* [Task requirements]
In the passage on outcomes with frozen-thawed embryos, what overall LBR for African American women did the Csokmay et al analysis find after a fresh embryo transfer and a subsequent frozen-thawed transfer?

* [Passage]
:::

For women who used cryopreserved embryos, SART data showed that black women had lower LBRs after transfer of frozen-thawed embryos than white women, although clinical pregnancy rates were not different. Analysis of a military center data by Csokmay et al revealed no differences in clinical pregnancy rate, LBR, or the spontaneous abortion rate for frozen-thawed cycles only. Of note, this study did find significant differences in the LBR after the completion of a fresh embryo transfer and a subsequent frozen-thawed transfer, with an overall LBR for whites of 62.2% compared with only 37.5% for African American women.

:::

* [Dataset entries]

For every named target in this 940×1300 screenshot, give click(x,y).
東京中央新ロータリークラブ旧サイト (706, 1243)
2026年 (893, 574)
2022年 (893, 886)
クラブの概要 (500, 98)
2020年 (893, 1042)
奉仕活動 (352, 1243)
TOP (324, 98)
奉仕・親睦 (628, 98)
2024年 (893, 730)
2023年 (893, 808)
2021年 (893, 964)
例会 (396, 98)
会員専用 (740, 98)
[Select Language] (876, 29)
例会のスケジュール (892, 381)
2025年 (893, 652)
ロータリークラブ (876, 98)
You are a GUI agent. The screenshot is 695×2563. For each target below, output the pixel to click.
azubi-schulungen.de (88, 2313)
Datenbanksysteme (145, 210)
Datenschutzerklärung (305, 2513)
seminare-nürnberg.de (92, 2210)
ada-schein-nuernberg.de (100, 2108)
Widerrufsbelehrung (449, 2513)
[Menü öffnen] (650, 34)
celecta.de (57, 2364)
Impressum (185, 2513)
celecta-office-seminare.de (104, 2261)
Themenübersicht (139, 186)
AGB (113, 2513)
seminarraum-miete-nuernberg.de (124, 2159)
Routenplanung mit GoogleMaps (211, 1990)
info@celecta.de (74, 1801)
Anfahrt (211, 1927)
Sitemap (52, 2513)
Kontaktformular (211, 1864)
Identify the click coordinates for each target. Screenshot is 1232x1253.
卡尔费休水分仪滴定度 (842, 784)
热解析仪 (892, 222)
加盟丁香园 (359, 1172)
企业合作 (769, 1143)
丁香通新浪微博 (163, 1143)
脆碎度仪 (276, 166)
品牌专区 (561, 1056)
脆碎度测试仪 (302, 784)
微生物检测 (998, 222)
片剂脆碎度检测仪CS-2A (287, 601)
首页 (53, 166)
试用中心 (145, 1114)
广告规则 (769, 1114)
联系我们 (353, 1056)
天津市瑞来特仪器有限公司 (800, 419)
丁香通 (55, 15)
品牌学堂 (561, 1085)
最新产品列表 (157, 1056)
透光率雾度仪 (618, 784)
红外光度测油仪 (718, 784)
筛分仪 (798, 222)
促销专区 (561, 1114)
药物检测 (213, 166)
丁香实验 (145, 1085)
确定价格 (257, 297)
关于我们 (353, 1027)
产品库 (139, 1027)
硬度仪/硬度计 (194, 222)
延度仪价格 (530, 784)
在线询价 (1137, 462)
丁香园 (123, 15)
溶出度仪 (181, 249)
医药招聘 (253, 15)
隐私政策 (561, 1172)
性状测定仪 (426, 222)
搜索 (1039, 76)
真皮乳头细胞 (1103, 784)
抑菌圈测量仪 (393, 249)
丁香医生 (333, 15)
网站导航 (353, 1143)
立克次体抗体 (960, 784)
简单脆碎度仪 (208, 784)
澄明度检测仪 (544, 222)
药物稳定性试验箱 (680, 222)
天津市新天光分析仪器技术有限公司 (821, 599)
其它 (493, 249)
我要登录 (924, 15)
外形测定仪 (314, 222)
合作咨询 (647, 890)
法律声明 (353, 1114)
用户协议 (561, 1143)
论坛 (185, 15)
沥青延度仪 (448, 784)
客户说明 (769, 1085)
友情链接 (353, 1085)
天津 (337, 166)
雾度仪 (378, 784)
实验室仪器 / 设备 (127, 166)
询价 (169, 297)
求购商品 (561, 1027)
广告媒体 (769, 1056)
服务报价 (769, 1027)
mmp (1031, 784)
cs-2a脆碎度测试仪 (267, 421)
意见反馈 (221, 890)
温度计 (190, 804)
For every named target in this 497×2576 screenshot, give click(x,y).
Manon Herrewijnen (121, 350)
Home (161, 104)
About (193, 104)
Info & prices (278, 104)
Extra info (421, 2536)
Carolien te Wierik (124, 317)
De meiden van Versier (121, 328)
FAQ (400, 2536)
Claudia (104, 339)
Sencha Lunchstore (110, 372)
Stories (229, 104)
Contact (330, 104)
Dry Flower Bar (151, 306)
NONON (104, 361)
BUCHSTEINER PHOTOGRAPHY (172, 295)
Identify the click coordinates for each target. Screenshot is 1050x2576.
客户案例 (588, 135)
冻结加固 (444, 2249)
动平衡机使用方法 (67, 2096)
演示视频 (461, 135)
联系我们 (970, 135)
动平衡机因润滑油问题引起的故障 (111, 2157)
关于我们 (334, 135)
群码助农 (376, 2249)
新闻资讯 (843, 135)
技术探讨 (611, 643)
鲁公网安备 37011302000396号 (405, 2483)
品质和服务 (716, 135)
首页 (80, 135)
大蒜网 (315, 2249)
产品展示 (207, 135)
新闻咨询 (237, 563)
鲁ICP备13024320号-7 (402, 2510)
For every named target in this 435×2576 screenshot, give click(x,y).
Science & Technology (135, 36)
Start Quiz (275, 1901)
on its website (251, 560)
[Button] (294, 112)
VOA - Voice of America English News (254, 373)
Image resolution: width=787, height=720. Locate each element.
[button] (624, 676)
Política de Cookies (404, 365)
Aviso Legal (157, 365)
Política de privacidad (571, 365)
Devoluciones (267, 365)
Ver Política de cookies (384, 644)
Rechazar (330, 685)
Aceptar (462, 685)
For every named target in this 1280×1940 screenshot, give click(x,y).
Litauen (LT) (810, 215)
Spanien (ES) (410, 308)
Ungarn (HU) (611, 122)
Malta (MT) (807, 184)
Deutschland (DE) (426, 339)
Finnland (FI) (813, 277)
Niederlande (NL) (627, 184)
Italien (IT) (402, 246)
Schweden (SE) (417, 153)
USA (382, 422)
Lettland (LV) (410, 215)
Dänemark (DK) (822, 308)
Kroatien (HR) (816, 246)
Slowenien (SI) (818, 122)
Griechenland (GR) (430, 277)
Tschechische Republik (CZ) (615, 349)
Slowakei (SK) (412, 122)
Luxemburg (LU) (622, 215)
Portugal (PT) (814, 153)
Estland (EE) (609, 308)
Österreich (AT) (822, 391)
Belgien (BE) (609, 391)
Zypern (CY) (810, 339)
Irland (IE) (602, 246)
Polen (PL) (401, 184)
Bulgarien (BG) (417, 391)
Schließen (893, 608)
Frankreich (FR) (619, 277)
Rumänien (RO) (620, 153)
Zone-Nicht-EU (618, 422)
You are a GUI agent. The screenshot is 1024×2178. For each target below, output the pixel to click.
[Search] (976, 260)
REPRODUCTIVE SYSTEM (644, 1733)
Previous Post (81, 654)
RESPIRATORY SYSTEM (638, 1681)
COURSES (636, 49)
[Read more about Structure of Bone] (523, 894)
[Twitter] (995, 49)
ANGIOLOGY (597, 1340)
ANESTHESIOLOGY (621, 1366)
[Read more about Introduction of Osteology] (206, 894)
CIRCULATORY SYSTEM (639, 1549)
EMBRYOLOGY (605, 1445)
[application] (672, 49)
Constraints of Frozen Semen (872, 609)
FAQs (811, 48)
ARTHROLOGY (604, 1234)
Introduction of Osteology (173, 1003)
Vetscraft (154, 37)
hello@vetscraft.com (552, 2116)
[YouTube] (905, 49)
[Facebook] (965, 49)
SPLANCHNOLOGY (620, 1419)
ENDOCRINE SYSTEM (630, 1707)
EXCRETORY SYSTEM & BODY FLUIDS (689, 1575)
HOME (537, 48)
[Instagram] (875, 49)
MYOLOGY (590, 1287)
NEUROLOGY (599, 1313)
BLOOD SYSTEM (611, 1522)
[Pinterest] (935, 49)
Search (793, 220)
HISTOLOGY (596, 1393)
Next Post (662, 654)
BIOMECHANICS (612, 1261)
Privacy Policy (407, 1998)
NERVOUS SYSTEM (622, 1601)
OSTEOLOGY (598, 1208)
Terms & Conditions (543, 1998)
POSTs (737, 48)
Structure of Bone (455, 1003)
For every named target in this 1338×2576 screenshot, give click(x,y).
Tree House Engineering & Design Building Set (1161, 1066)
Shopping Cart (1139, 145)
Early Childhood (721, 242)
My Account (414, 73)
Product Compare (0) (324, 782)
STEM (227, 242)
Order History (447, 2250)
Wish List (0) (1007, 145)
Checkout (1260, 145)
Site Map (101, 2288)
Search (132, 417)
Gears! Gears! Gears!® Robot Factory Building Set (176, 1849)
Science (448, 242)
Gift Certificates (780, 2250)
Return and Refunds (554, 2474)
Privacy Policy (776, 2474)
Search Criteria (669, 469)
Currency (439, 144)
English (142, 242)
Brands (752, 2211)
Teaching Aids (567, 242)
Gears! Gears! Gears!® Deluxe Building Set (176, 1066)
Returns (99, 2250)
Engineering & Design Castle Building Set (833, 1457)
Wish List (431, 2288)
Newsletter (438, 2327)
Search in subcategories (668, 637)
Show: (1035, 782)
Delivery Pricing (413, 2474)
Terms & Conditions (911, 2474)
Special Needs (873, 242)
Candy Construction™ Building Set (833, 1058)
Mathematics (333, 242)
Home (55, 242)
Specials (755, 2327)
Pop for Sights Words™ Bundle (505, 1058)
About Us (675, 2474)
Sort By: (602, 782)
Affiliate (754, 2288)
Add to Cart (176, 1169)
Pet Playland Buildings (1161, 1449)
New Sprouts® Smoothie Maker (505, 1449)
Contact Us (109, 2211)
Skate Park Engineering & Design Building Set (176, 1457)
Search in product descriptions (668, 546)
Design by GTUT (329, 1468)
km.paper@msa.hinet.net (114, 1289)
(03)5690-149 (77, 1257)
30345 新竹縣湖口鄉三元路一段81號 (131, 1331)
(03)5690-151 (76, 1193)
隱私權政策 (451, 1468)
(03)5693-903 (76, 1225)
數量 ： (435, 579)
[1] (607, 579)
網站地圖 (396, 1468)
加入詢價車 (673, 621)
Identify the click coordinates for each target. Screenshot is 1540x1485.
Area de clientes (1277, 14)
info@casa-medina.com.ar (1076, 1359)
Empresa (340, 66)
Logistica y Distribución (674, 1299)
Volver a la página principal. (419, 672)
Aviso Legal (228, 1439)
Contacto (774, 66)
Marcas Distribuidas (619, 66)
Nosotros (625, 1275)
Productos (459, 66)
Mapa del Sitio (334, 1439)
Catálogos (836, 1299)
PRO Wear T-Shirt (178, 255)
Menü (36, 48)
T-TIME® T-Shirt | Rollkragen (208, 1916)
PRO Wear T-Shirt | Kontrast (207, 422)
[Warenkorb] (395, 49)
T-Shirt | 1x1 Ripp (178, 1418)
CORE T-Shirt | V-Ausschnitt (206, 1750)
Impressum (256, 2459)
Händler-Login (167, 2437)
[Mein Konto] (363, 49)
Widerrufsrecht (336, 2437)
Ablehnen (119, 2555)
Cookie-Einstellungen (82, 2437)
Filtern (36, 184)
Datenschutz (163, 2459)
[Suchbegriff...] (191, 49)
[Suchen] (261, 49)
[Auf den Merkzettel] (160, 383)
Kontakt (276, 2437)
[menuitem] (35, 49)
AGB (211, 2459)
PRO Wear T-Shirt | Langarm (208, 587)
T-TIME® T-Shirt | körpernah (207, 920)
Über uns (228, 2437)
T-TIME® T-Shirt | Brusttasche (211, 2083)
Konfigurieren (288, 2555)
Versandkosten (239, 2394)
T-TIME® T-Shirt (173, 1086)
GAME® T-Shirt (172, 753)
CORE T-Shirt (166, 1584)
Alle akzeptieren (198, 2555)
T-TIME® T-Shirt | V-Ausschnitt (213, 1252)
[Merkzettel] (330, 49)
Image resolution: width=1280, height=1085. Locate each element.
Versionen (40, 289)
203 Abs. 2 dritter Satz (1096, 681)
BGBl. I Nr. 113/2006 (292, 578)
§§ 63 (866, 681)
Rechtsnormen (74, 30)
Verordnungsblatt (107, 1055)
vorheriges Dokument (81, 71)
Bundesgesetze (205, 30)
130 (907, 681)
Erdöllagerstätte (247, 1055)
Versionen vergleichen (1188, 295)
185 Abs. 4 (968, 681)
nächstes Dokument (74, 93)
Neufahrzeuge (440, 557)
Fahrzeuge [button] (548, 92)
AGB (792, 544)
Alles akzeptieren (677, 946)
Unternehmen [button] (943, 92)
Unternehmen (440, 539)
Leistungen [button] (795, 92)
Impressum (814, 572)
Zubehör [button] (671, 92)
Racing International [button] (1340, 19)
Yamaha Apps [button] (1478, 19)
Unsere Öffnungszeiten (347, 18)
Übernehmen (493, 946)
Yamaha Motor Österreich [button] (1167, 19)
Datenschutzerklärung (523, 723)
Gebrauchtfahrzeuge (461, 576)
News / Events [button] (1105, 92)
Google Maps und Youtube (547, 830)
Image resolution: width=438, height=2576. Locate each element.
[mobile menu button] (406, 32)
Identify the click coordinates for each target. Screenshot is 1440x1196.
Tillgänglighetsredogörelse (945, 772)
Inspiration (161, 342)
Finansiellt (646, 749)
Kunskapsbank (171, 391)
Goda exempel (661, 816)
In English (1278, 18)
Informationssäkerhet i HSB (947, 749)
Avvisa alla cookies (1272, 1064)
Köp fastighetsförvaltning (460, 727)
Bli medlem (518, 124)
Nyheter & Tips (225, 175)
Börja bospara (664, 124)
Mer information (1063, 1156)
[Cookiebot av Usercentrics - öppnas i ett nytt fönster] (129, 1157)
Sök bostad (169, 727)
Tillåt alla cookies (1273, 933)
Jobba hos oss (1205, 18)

:::

* [Response area]
37.5%